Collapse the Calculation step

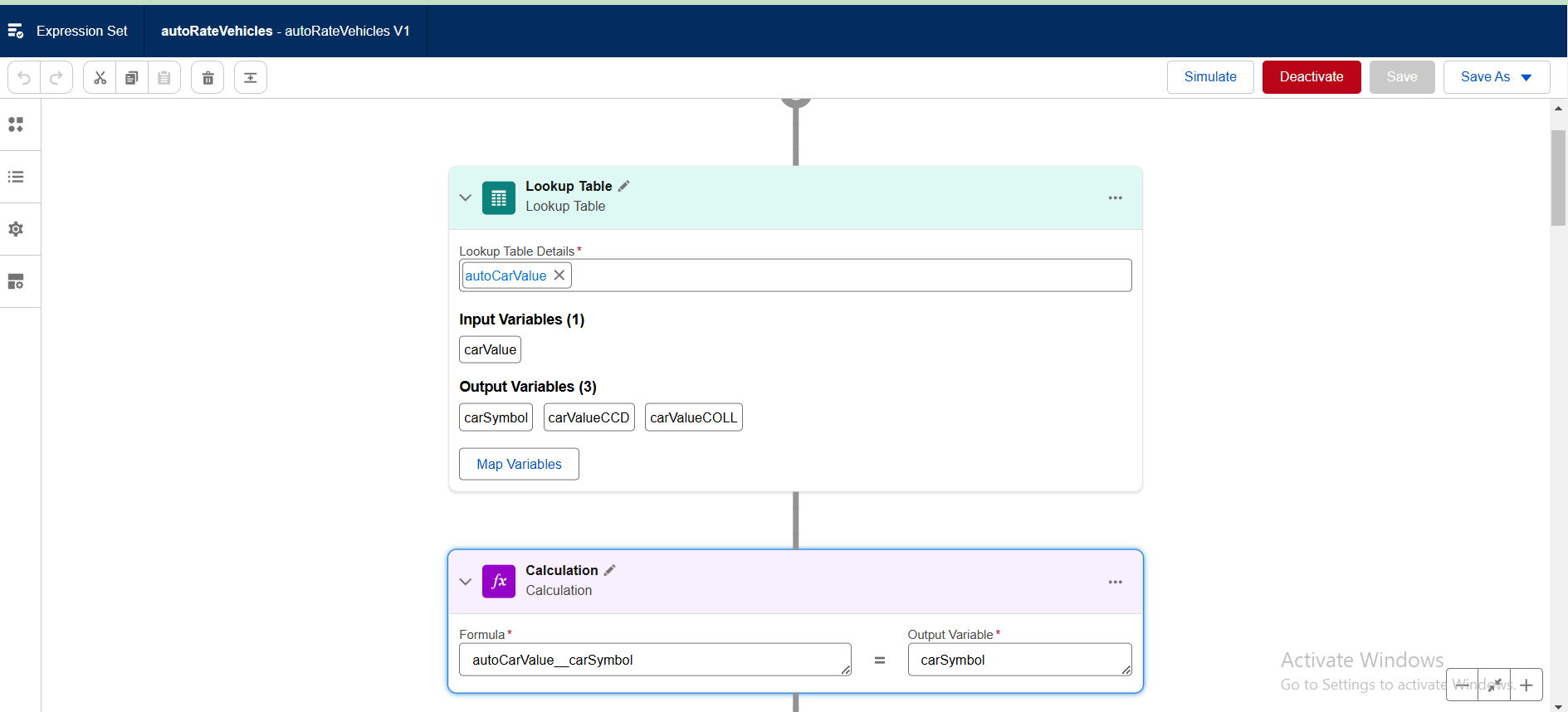tap(466, 582)
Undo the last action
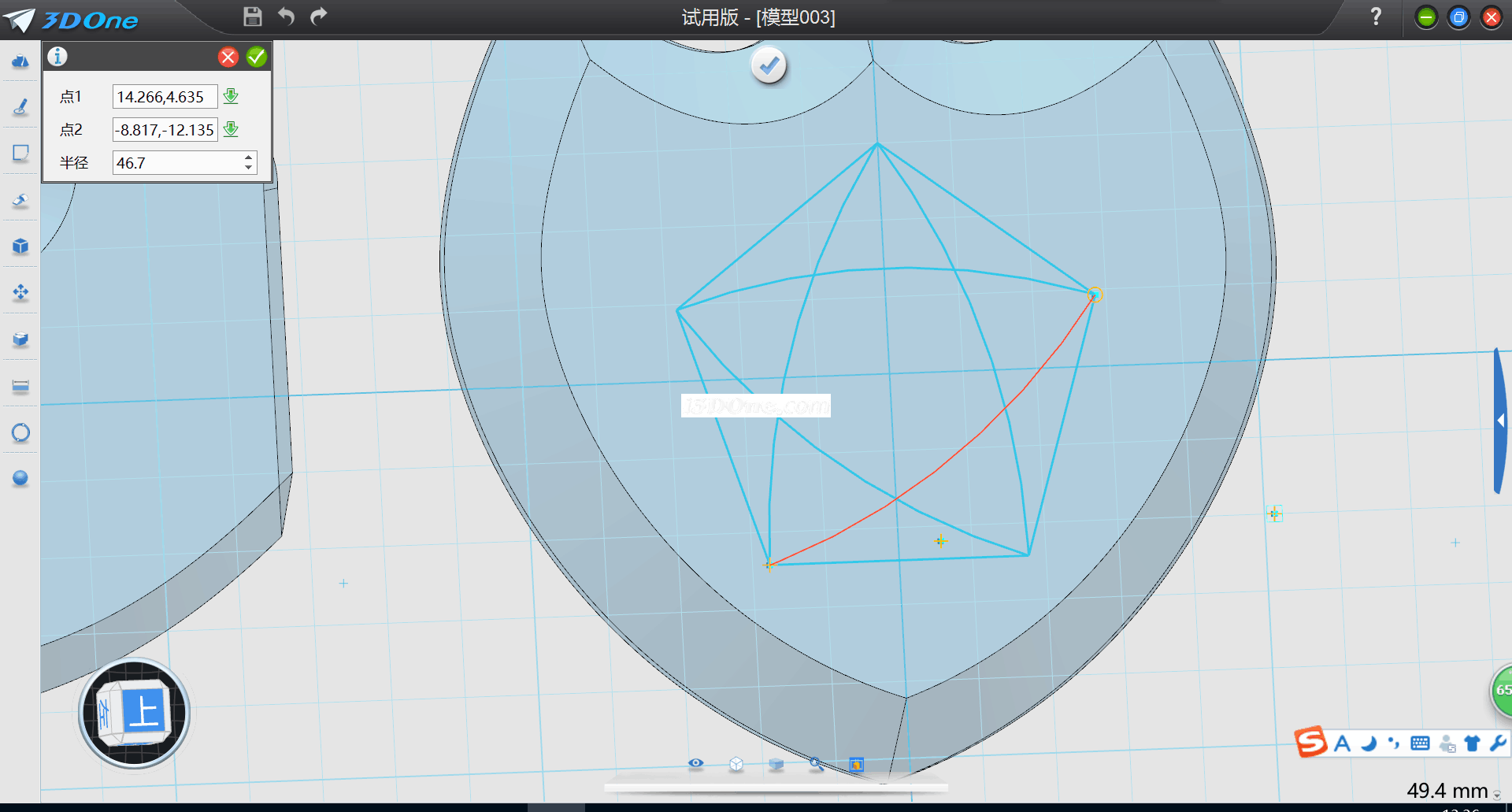1512x812 pixels. coord(286,17)
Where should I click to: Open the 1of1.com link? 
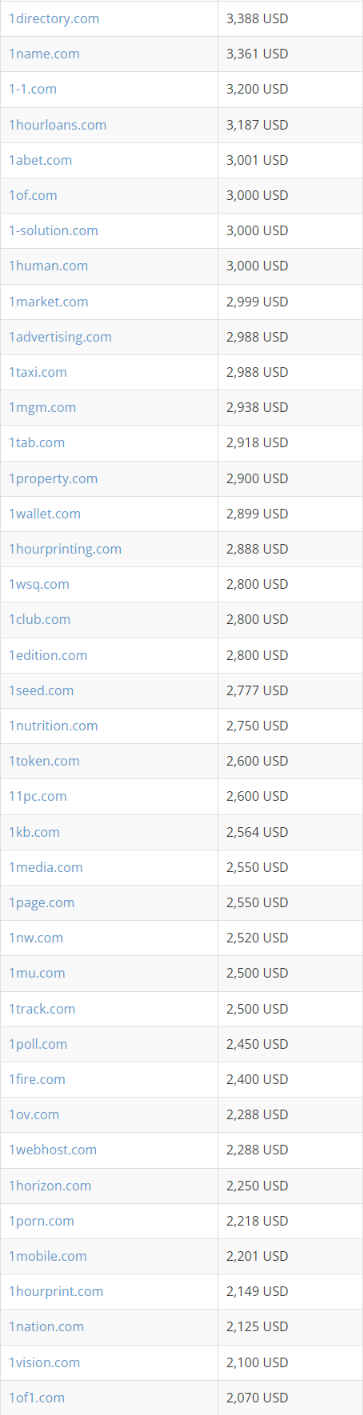tap(36, 1397)
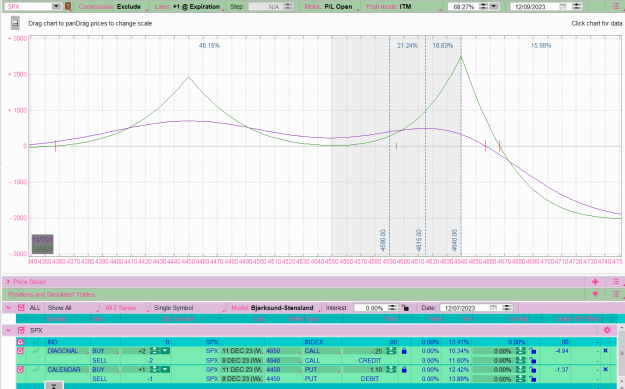Uncheck the ALL positions checkbox

[x=21, y=308]
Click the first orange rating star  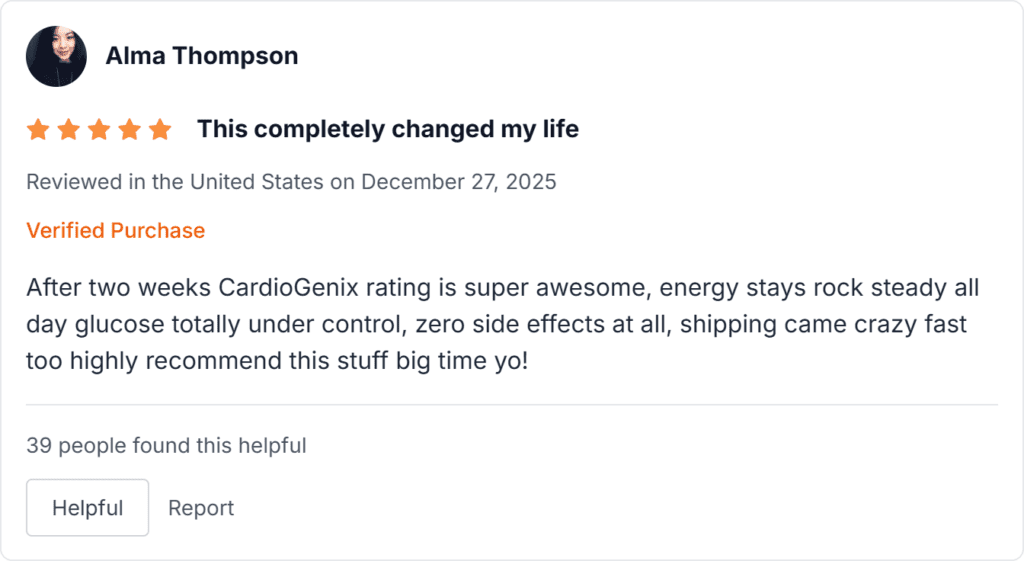38,129
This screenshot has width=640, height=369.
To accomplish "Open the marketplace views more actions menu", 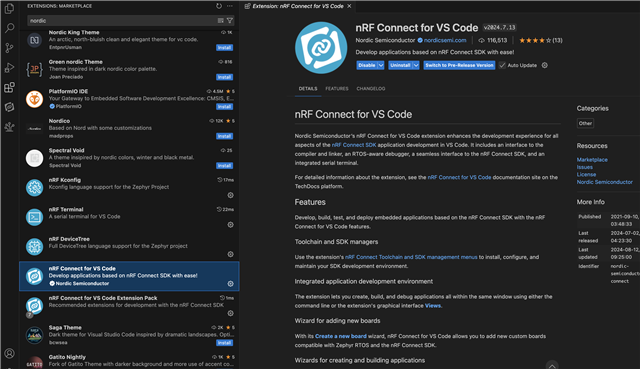I will (x=230, y=6).
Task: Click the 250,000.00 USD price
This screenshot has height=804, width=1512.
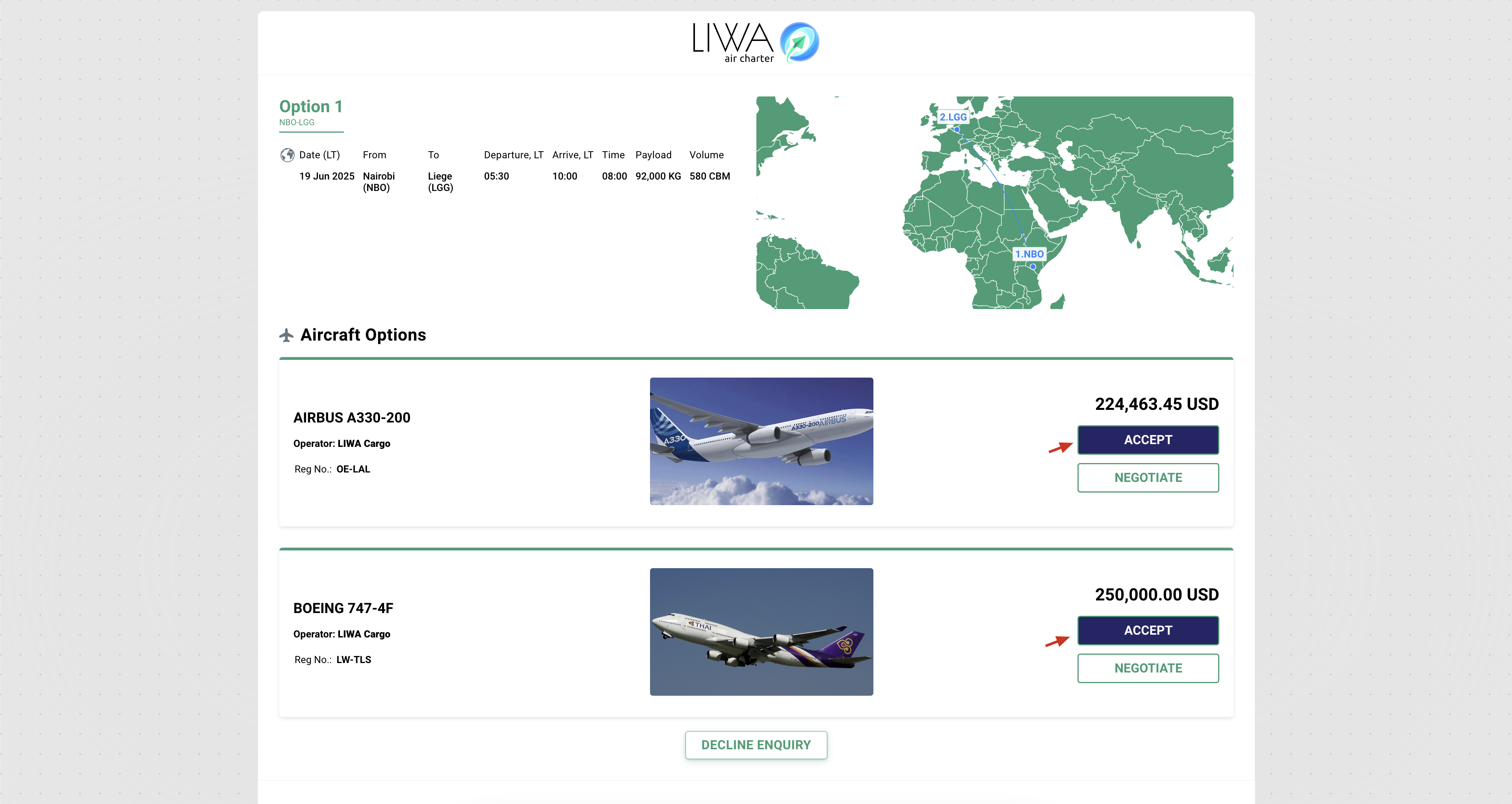Action: [x=1156, y=595]
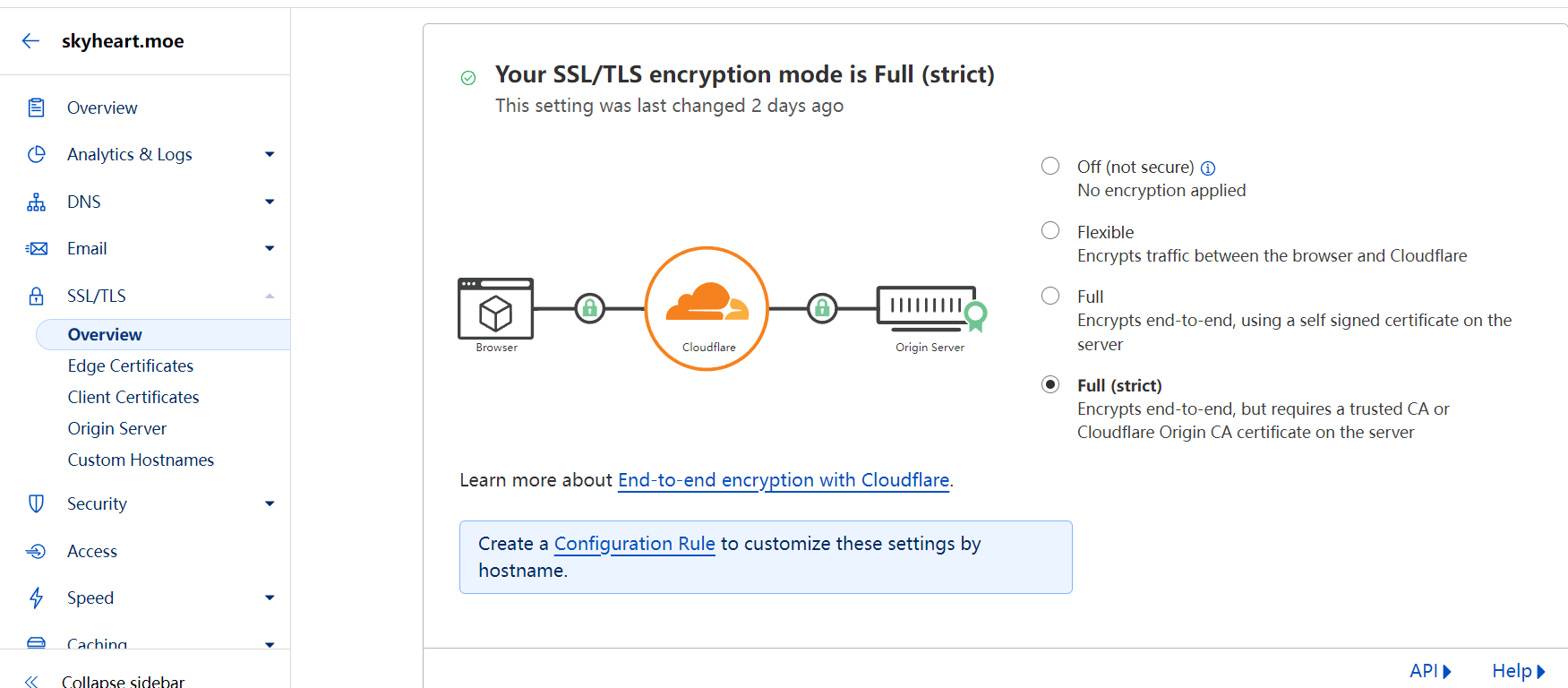Click the DNS network icon
Viewport: 1568px width, 688px height.
tap(36, 202)
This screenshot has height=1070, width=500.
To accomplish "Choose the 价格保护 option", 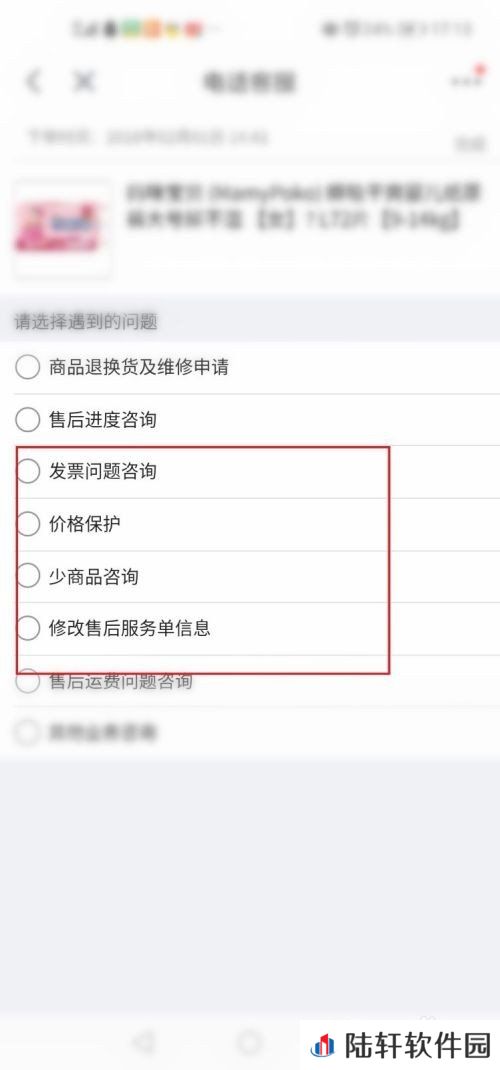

PROBLEM TO WORK ON | How many lines of the records above contain the string "height"? Reply with the number alone.

WORKED ANSWER | 4